■ **Exercise directions**
According to the forum thread on facial mocap software, when was Faceware Analyzer + Retargeter last updated?

■ **Provided text**
+===+
Your thoughts on where to find AAA facial mocap solutions (software mainly)?

Hi folks,

I’m getting lost in the search for a AAA facial mocap software. Each and every product that I found and once was an industry leader was recently bought up by giants like Apple, Ubisoft and so on, also Epic snatched some away :worried:

The one I am currently evaluating is Faceware Analyzer + Retargeter, but I’m not sure if these will survive the next year. Last software update is of March 2018 … Besides they got the well known Faceware Studio, which, in my opinion, is more for playing around.

I would like to know of alternatives that I could take a look into. Of course the company and the product should be in a healthy state. I don’t like to spend thousands on a dead horse. For example I found some places that still sell the OptiTrack Expression, which even OptiTrack has removed from their website years ago … Quality is my main concern. Tech is of secondary concern (markers + cams, software only from 2D input, etc.)

Any ideas out there?

I suppose it depends on what part of the flow you’re looking at?

For instance, Reallusion iClone has support for Unreal Live Link, and then can take pre-made animations, hand-animations, animations created via their ‘facial puppet’ functionality, from iOS ARKit captures using their own facial motion capture, via Faceware (which you mentioned), from lip movement generated from audio input and some contextual viseme data you provide, etc.

For purposes of sending it into Unreal via Live Link, how that animation got into iClone is irrelevant.

Now, I don’t know whether iClone itself is what you’d consider AAA software in that area, mind you. It sometimes feels to me a bit like a product trying very much to be The One True Animation Solution for everyone, which means it might fall short in specific areas if you really dive deep; I’ve not been worrying about facial mocap enough to have really put it through its paces there in any meaningful way. (Though I’ve gotten very good results in my admittedly limited experimentation using the iOS ARKit input. Mount a phone on a helmet and off you go!)

But one reason I like it as a solution – aside from covering both facial and overall body animation, thus one less tool for me to buy, which is something of a consideration for me when my game is very much a “this is what I work on when I’m not doing embedded firmware for a paycheck” scenario – is that I could generate animation in it from a wide variety of inputs, and it doesn’t matter where it came from in terms of how I send it over to Unreal.

Obviously, if you already have a solution filling the “this is where the animations collect and get tweaked, and from here it goes into Unreal” role and are looking only for specifically the facial mocap input you feed into that existing solution, that’s probably somewhat less useful to you.

(Though, again, I admit I’ve been pleasantly surprised by the quality of its native iOS ARKit-based captures. But that’s admittedly likely to be more a factor of iOS’s native facial motion capture being startlingly good than an aspect of iClone itself.)

I can recommend Reallusion programs in this regard.

Unreal Live link is free for indie users.

https://www.reallusion.com/store/product.html?l=1&p=ic#2226

Yes, that is what I am looking for, a solution for recording and retrieving facial mocap data in the highest possible quality (meaning precise, jitter-free, robust, … data) I can afford so that there is very limited to no need for cleaning up the results before doing what I’d call post processing. I am thinking of systems that one could use for movie production with face closeups. Of course I can’t afford high end systems that Hollywood productions use, but I’m quite sure there are solutions between smartphone capture and the top of the line.
+===+
■ **Collected material**
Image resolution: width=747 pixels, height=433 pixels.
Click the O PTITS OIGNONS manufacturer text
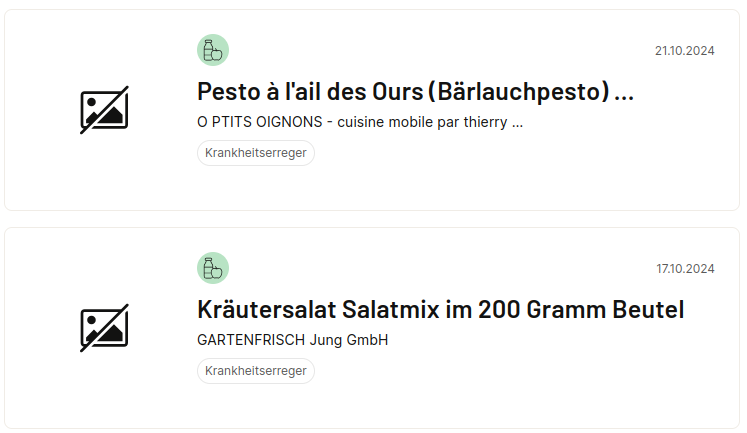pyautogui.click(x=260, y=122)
+===+
■ **Task answer**
March 2018